Example 9.10.5.3 (Kleisli Categories). Let $\operatorname{\mathcal{C}}= $ denote the category having a single object and a single morphism. By virtue of Example 2.2.4.10, we can identify lax functors $\mathscr {F}: \operatorname{\mathcal{C}}^{\operatorname{op}} \rightarrow \mathbf{Cat}$ with pairs $(\operatorname{\mathcal{E}}, T)$, where $\operatorname{\mathcal{E}}$ is a category and $T$ is a monad on $\operatorname{\mathcal{E}}$: that is, a functor from $\operatorname{\mathcal{E}}$ to itself which is equipped with unit and multiplication maps

$\epsilon : \operatorname{id}_{\operatorname{\mathcal{E}}} \rightarrow T \quad \quad \mu : T \circ T \rightarrow T$

which endow $T$ with the structure of an associative algebra object of the category of endofunctors $\operatorname{Fun}(\operatorname{\mathcal{E}}, \operatorname{\mathcal{E}})$. In this case, the Grothendieck construction $\int ^{\operatorname{\mathcal{C}}} \mathscr {F}$ can be identified with the Kleisli category of the monad $T$. Concretely, it can be described as follows:

• The objects of $\int ^{\operatorname{\mathcal{C}}} \mathscr {F}$ are the objects of the category $\operatorname{\mathcal{E}}$.

• For every pair objects $X,Y \in \operatorname{\mathcal{E}}$, we have $\operatorname{Hom}_{ \int ^{\operatorname{\mathcal{C}}} \mathscr {F} }( X, Y) = \operatorname{Hom}_{\operatorname{\mathcal{E}}}( X, T(Y) )$.
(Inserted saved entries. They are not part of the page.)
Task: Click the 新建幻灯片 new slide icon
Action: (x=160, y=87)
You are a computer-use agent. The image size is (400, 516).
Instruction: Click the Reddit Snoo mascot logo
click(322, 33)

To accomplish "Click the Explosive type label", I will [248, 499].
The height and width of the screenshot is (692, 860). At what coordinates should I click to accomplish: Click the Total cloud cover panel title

• Let $u: X \rightarrow Y$ and $v: Y \rightarrow Z$ be morphisms in the category $\int ^{\operatorname{\mathcal{C}}} \mathscr {F}$, corresponding to a pair of morphisms $u': X \rightarrow T(Y)$ and $v': Y \rightarrow T(Z)$ in the category $\operatorname{\mathcal{E}}$. Then the composition $v \circ u$ in $\int ^{\operatorname{\mathcal{C}}} \mathscr {F}$ corresponds to the composite map

$X \xrightarrow {u} T(Y) \xrightarrow { T(v) } (T \circ T)(Z) \xrightarrow { \mu (Z) } T(Z)$

in the category $\operatorname{\mathcal{E}}$.
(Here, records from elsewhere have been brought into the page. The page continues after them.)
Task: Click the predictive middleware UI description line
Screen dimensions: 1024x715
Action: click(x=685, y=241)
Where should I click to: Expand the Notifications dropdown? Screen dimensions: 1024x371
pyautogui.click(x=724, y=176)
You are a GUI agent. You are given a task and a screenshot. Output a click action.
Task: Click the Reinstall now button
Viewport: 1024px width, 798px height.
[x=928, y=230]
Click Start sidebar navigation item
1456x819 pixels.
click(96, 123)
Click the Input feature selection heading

Remark 9.10.5.4. In the situation of Example 9.10.5.3, the Kleisli category $\int ^{\operatorname{\mathcal{C}}} \mathscr {F}$ is equipped with a comparison functor $H: \operatorname{\mathcal{E}}\rightarrow \int ^{\operatorname{\mathcal{C}}} \mathscr {F}$, which carries each object of $\operatorname{\mathcal{E}}$ to itself and each morphism $u: X \rightarrow Y$ in $\operatorname{\mathcal{E}}$ to the composite morphism $X \xrightarrow {u} Y \xrightarrow { \epsilon (Y) } T(Y)$ (regarded as a morphism from $X$ to $Y$ in the category $\int ^{\operatorname{\mathcal{C}}} \mathscr {F}$). The following conditions are equivalent:

• The functor $H$ is an equivalence of categories.

• The functor $H$ is an isomorphism of categories.

• The unit map $\epsilon : \operatorname{id}_{\operatorname{\mathcal{E}}} \rightarrow T$ is an isomorphism of functors.